Data listing →
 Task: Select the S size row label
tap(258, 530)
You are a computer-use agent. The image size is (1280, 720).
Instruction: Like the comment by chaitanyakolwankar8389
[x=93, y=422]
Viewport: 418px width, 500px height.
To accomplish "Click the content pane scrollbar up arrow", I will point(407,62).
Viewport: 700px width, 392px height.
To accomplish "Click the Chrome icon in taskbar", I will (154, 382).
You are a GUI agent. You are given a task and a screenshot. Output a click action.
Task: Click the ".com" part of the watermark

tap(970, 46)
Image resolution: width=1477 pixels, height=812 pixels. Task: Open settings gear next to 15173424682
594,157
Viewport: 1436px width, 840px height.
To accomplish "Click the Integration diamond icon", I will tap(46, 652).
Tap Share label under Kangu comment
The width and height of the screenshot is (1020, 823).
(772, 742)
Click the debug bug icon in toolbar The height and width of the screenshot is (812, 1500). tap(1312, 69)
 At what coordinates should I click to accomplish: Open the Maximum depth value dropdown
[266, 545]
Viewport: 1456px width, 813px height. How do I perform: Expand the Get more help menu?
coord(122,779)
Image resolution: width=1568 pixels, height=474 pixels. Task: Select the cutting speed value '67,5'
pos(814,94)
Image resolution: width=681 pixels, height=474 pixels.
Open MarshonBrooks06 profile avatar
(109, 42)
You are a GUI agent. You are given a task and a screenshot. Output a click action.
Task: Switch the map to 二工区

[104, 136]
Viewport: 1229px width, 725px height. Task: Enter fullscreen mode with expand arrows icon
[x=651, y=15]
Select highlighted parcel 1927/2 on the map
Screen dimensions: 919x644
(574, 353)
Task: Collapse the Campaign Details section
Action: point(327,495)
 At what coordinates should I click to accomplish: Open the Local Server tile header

Task → Can you format the records from the line with "Viewport: 418px width, 500px height." up to and including the line with "tap(970, 46)" as a JSON list of strings, one string per line, with blank lines left out?

Correct answer →
[
  "Viewport: 418px width, 500px height.",
  "To accomplish \"Click the content pane scrollbar up arrow\", I will point(407,62).",
  "Viewport: 700px width, 392px height.",
  "To accomplish \"Click the Chrome icon in taskbar\", I will (154, 382).",
  "You are a GUI agent. You are given a task and a screenshot. Output a click action.",
  "Task: Click the \".com\" part of the watermark",
  "tap(970, 46)"
]